A statement made famous by many people championing a healthy lifestyle while HIV positive. But what does this actually mean? In the wake of alarming numbers released in 2015- that more than half [51%] of new HIV infections occurred among adolescents and youth between the age 15-24 years old. The strategy of preventing new infections was forced to turn a new leaf. HIV/ AIDS research in Kenya has made great strides in helping us understand how the virus works; as a result, medications including but certainly not limited to ARV’s gained significant popularity and are changing lives.
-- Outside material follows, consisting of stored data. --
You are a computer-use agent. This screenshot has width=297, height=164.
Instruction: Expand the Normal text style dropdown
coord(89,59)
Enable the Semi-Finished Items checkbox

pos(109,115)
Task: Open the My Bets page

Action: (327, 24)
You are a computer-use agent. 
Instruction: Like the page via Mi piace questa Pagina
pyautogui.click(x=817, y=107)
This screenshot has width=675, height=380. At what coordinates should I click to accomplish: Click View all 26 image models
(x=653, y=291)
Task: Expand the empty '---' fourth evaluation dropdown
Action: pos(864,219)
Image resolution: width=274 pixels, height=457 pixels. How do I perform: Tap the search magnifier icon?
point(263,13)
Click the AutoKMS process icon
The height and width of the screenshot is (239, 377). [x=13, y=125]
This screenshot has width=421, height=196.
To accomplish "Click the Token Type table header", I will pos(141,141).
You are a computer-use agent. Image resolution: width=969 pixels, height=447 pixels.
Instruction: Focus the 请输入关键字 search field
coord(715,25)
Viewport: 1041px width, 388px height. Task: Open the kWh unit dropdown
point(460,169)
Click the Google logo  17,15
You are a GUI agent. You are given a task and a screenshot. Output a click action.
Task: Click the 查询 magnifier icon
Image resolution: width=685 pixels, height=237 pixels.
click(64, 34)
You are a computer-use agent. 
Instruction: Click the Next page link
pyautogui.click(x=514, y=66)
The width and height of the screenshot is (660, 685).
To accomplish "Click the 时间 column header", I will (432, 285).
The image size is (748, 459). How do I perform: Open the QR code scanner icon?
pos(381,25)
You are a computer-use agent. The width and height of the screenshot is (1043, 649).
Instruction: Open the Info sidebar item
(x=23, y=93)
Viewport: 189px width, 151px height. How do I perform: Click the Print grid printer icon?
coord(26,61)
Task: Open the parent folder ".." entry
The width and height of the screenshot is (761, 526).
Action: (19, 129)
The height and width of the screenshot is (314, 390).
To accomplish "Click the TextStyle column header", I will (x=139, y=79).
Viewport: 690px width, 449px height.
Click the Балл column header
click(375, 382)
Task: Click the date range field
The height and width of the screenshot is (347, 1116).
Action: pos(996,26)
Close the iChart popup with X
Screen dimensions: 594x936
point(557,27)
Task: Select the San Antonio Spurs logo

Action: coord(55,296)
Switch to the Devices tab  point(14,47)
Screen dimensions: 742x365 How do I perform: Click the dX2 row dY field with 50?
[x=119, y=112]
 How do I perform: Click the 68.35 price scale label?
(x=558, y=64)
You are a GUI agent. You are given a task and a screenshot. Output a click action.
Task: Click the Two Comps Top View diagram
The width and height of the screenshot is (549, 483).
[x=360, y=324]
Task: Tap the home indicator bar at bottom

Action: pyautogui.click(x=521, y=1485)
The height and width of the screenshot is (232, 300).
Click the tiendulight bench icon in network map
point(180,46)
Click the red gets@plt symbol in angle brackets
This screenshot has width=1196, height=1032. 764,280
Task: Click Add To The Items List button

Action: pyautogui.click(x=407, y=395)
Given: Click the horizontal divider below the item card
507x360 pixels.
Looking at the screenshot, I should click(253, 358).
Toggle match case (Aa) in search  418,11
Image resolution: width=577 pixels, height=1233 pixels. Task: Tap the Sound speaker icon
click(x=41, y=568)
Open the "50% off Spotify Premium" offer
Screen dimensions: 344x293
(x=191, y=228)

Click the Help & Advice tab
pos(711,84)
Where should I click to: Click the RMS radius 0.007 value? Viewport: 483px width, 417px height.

Post-exposure prophylaxis, better known as PEP was approved in Kenya in 2001. It is a 28-day course oral regimen prescribed after exposure to HIV or post sexual assault. More recently PrEP or pre-exposure prophylaxis is an ARV prescribed once daily for people who are more likely to be exposed to HIV. These have demonstrated efficacy in reducing incidence among adults at high risk of HIV infection. Notably, some of the most vulnerable people in the population did not have access to these drugs in the early 2000s, mainly due to the stigma and lack of knowledge around HIV. In the last few years efforts to target those most vulnerable in the population have shown to be effective in reducing the number of new infections. Also worth noting is that even among medical professionals, sexual transmission is the most common source of HIV infection. Essentially safe sex practices and knowing your HIV status is the most effective way to prevent new infections.
So to have HIV live in a person but test negative means that disciplined and healthy lifestyle practices including taking ARV’s daily suppress the HIV viral load to fewer than 200 copies per milliliter of blood, thus keeping the immune system working well and helps one better fight opportunistic diseases– which is the leading cause of death in people living with HIV/ AIDS. Achieving and maintaining an undetectable viral load is the best thing people living with HIV can do to stay healthy, furthermore, it significantly decreases the risk of transmission from mother to child during birth and breastfeeding, one can give birth to and raise HIV-negative children. The narrative around HIV/AIDS is changing for the better, and we can all do our part by being educated and removing the stigma within ourselves first.